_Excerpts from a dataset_
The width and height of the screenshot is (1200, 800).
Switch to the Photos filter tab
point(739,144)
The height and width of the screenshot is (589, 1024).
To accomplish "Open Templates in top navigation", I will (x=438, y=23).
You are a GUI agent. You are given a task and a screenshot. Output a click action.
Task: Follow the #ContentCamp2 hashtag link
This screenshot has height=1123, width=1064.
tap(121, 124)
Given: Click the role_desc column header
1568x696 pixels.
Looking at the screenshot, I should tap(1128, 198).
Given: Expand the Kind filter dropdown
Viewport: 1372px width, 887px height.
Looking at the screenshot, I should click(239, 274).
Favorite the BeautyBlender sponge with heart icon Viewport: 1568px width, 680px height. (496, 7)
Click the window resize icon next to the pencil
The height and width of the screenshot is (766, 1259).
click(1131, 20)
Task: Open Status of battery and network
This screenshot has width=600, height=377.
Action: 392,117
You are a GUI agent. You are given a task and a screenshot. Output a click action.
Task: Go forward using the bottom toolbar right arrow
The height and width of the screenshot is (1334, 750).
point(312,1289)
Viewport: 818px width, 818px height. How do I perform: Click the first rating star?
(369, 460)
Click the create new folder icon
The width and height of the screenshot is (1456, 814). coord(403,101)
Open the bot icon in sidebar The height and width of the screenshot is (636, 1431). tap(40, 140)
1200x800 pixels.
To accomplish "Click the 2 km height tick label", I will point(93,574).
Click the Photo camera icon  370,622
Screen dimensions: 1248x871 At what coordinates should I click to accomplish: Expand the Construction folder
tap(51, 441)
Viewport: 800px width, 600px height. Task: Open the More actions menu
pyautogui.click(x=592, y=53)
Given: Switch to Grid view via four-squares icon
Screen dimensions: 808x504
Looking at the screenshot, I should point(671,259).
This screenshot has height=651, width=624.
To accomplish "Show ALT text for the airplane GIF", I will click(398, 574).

_Problem statement_
Your answer must be the lines from the one containing "Task: Go forward" to the last line of the entries, repeated exactly and with nothing else.

_Answer section_
Task: Go forward using the bottom toolbar right arrow
The height and width of the screenshot is (1334, 750).
point(312,1289)
Viewport: 818px width, 818px height. How do I perform: Click the first rating star?
(369, 460)
Click the create new folder icon
The width and height of the screenshot is (1456, 814). coord(403,101)
Open the bot icon in sidebar The height and width of the screenshot is (636, 1431). tap(40, 140)
1200x800 pixels.
To accomplish "Click the 2 km height tick label", I will point(93,574).
Click the Photo camera icon  370,622
Screen dimensions: 1248x871 At what coordinates should I click to accomplish: Expand the Construction folder
tap(51, 441)
Viewport: 800px width, 600px height. Task: Open the More actions menu
pyautogui.click(x=592, y=53)
Given: Switch to Grid view via four-squares icon
Screen dimensions: 808x504
Looking at the screenshot, I should point(671,259).
This screenshot has height=651, width=624.
To accomplish "Show ALT text for the airplane GIF", I will click(398, 574).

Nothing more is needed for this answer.